Parlons des moyens humains en présence : si Nicholas
Payton est impérial dans ce genre
de figures imposées (quel beau son, on aurait
apprécié qu'il se débride un peu), Don Byron est
"border line" dans ses quelques solos (quel
vilain son !), Marc Ribot se contente d'aligner
les clichés sur une guitare aussi sèche que ses
idées, le leader, lui, frise l'indigence dans presque
toutes ses interventions, et le batteur est ce qui se
fait de plus "pied de plomb" dans le genre (il rend
quasiment inaudible Egyptian Fantasy, Singin' The
Blues et même le binaire Bright Mississippi...).

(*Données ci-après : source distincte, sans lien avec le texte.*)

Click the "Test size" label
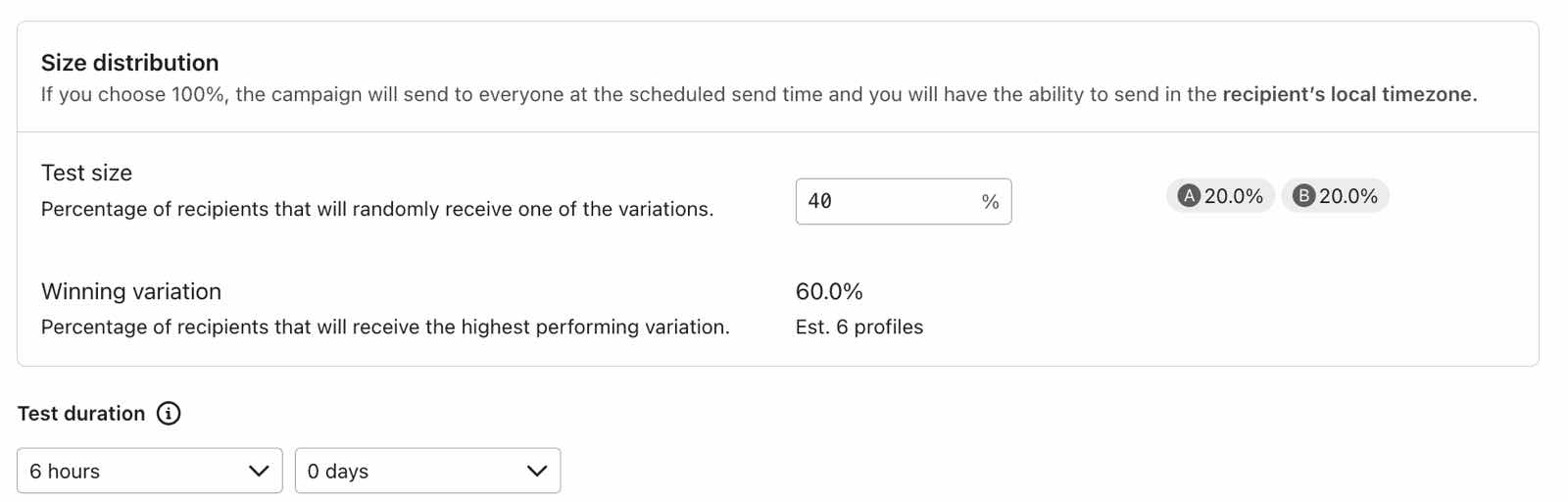 (x=86, y=174)
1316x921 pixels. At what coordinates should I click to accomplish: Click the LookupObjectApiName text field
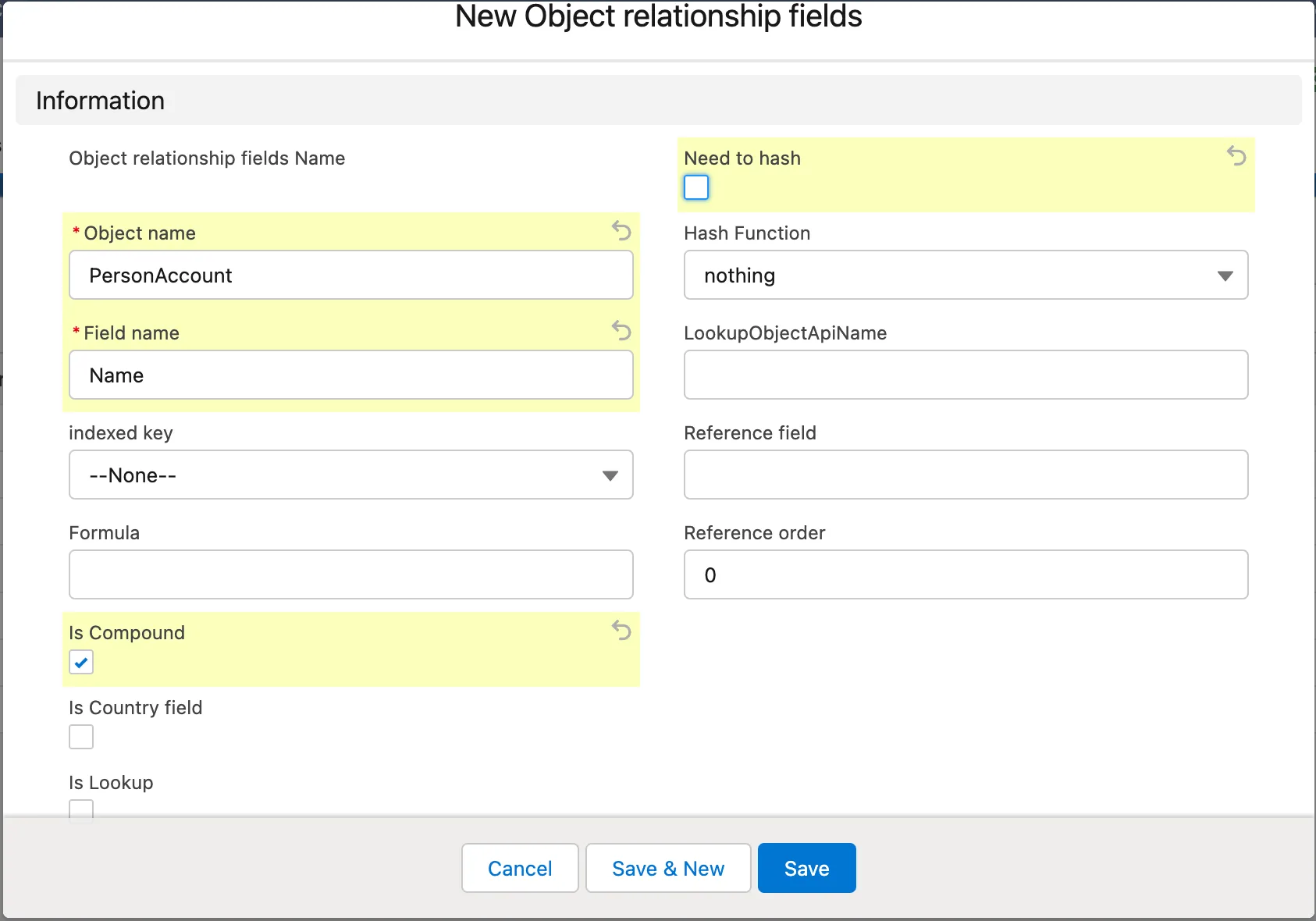click(x=966, y=375)
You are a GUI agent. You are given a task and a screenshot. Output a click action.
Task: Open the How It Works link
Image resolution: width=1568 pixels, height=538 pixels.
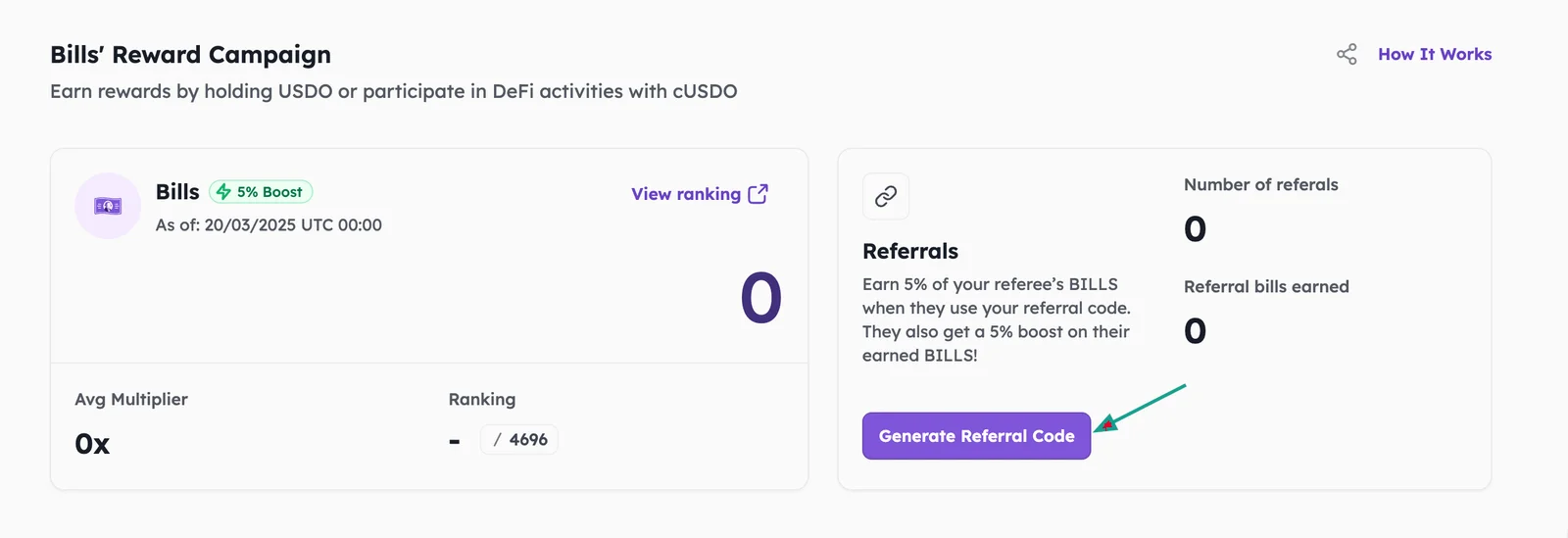point(1435,54)
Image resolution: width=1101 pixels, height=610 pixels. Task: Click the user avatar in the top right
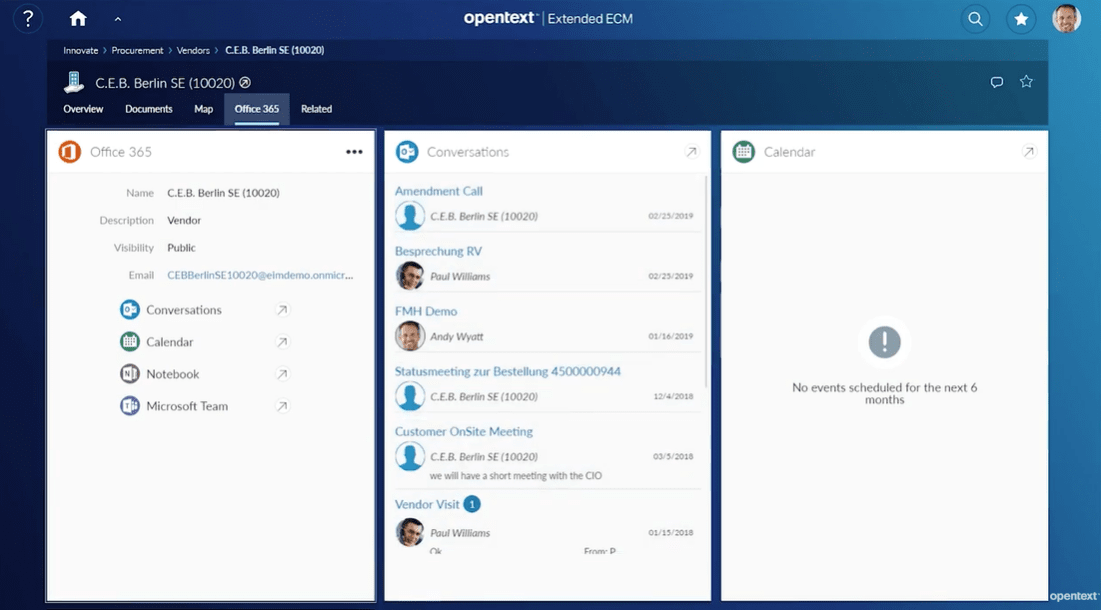pos(1066,18)
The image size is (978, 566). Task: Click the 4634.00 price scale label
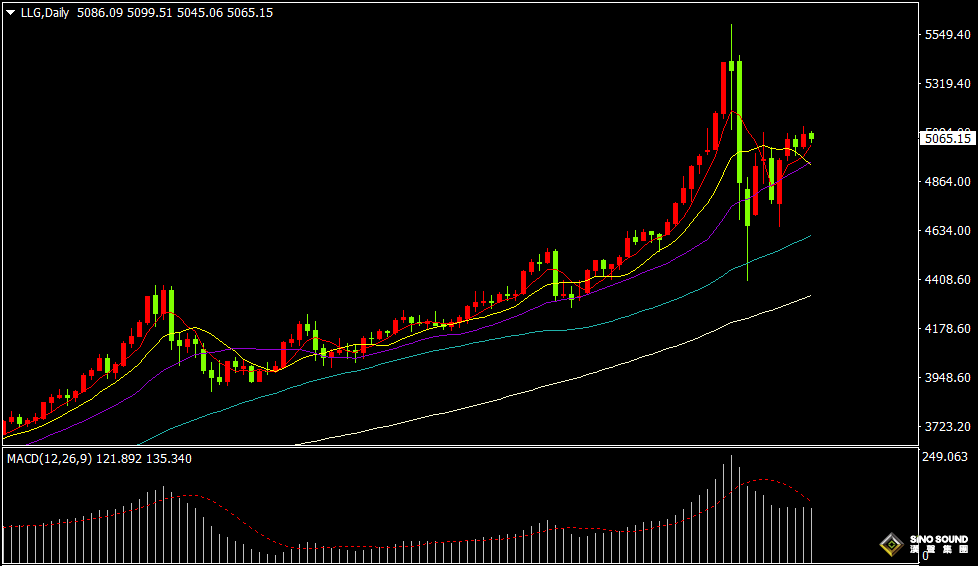coord(947,231)
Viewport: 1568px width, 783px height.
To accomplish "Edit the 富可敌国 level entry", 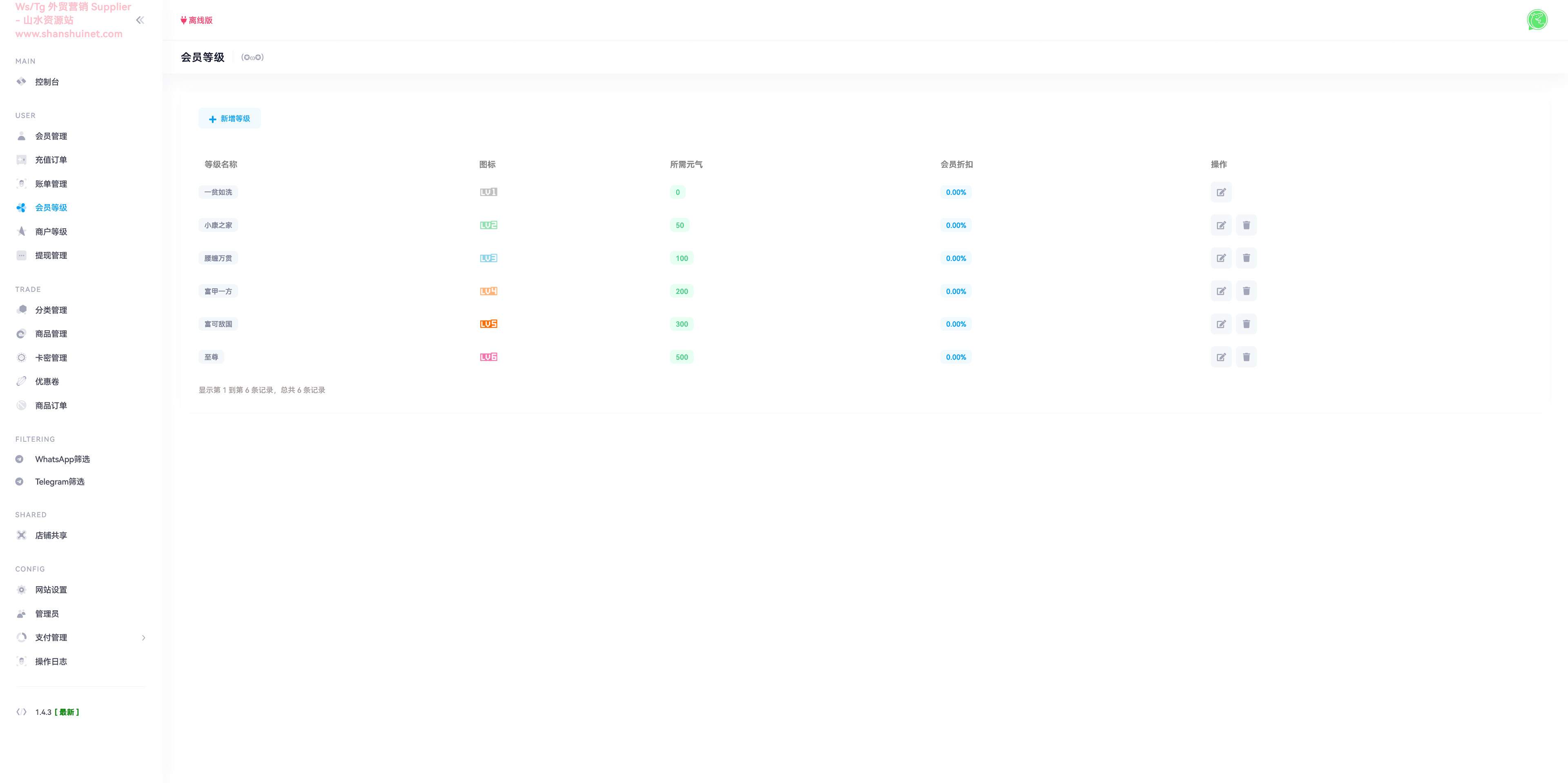I will pyautogui.click(x=1221, y=324).
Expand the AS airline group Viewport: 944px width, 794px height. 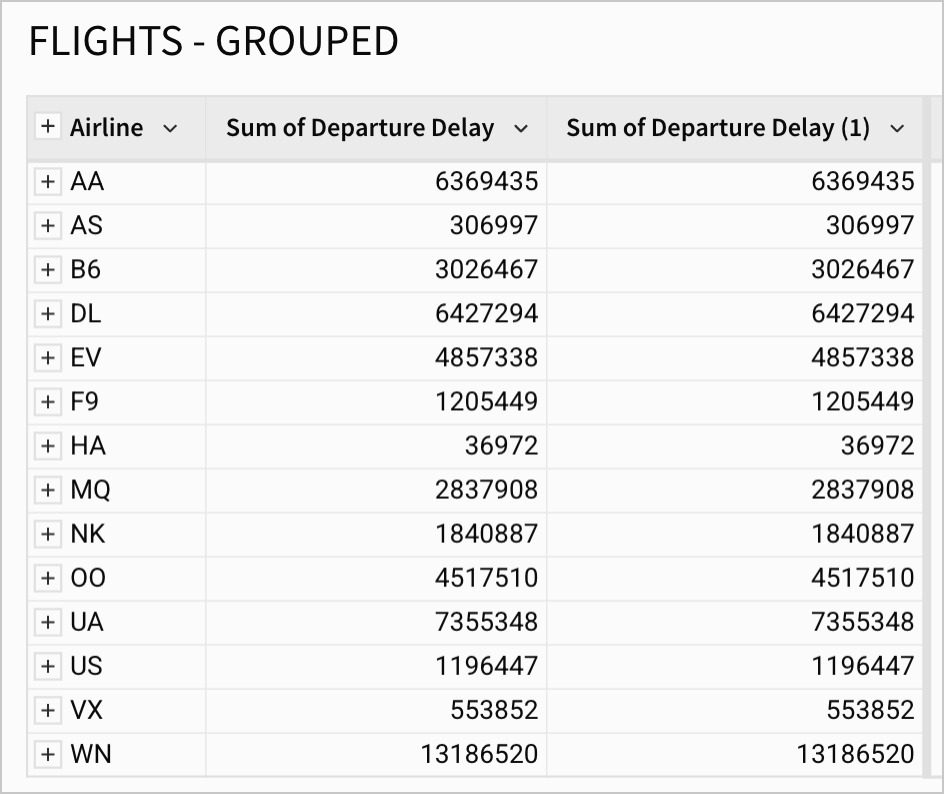tap(47, 225)
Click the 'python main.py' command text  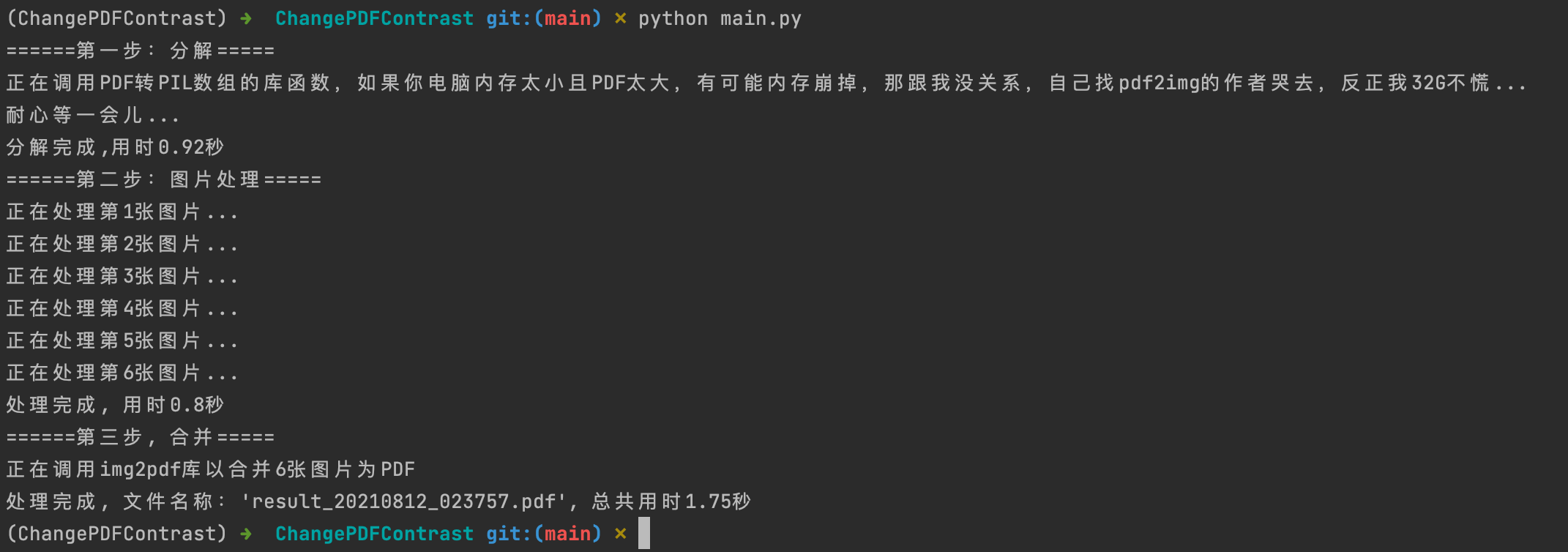[x=720, y=19]
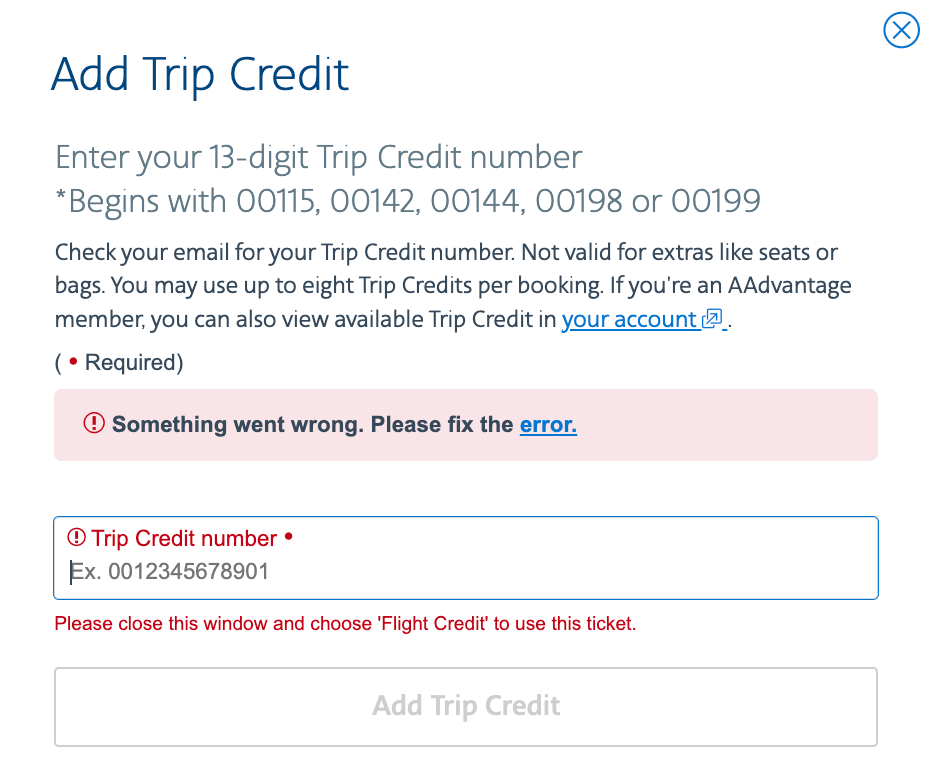Viewport: 928px width, 778px height.
Task: Open the 'your account' link
Action: (628, 320)

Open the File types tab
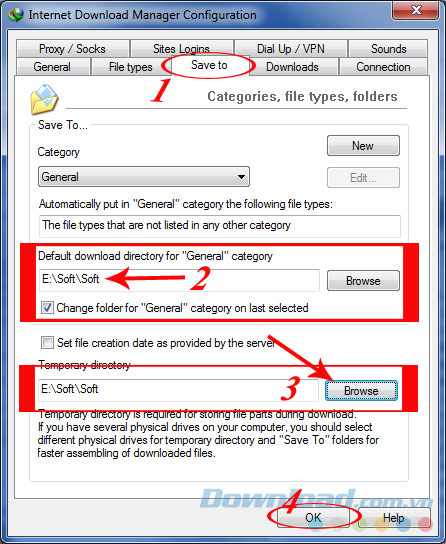131,67
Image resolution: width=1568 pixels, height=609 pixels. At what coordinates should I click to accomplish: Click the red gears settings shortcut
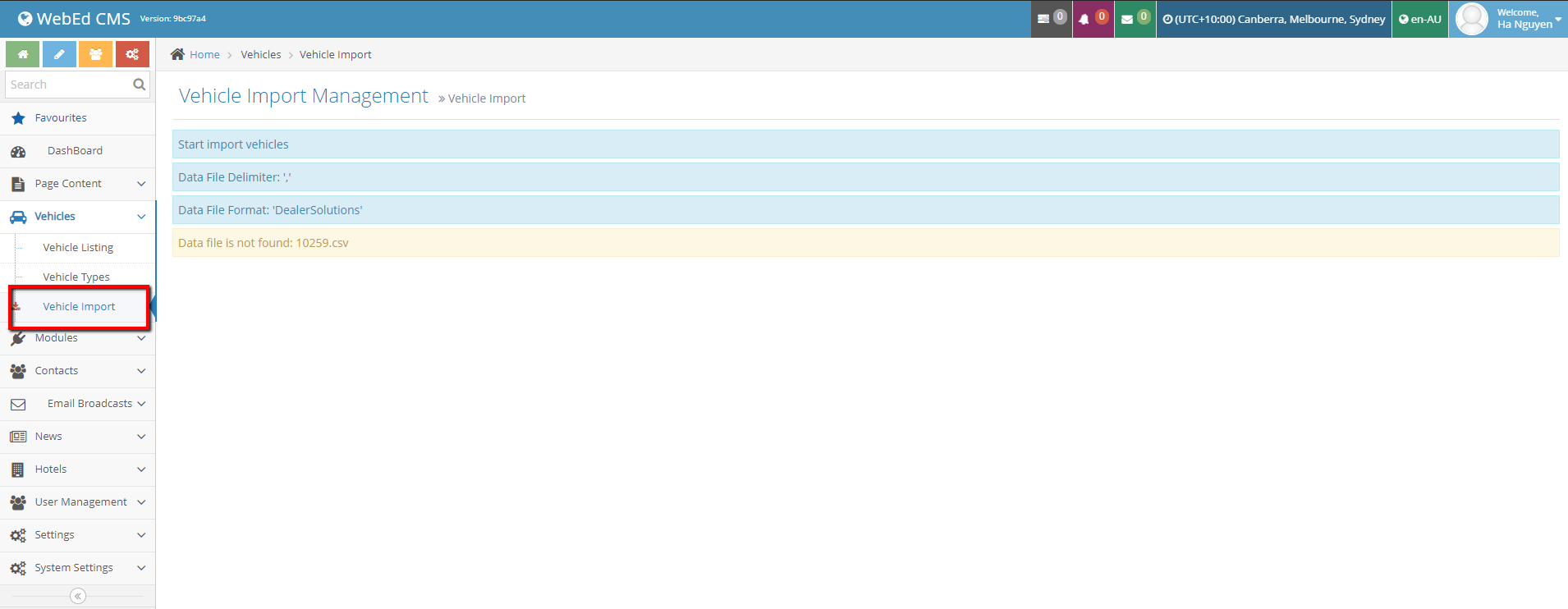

Des deux invités, Joshua Redman est celui qui s'en
tire le mieux, le pauvre Brad Mehldau se faisant
marcher sur les pieds par ceux, beaucoup plus lourds
que les siens, d'Allen Toussaint...
Le morceau le plus attrayant serait peut-être Long,
Long Journey qui met en valeur Toussaint blues
singer, exercice dans lequel, sans vraiment exceller,
il se montre plutôt à son avantage (et puis le
batteur s'est mis aux balais, ouf...)
Bon, je suis sévère, mais j'ai appris à être
exigeant, et il y a suffisamment d'artistes qui
produisent des choses de qualité pour ne pas
systématiquement renifler les culottes de certaines
gloires aux relents passablement
frelatés.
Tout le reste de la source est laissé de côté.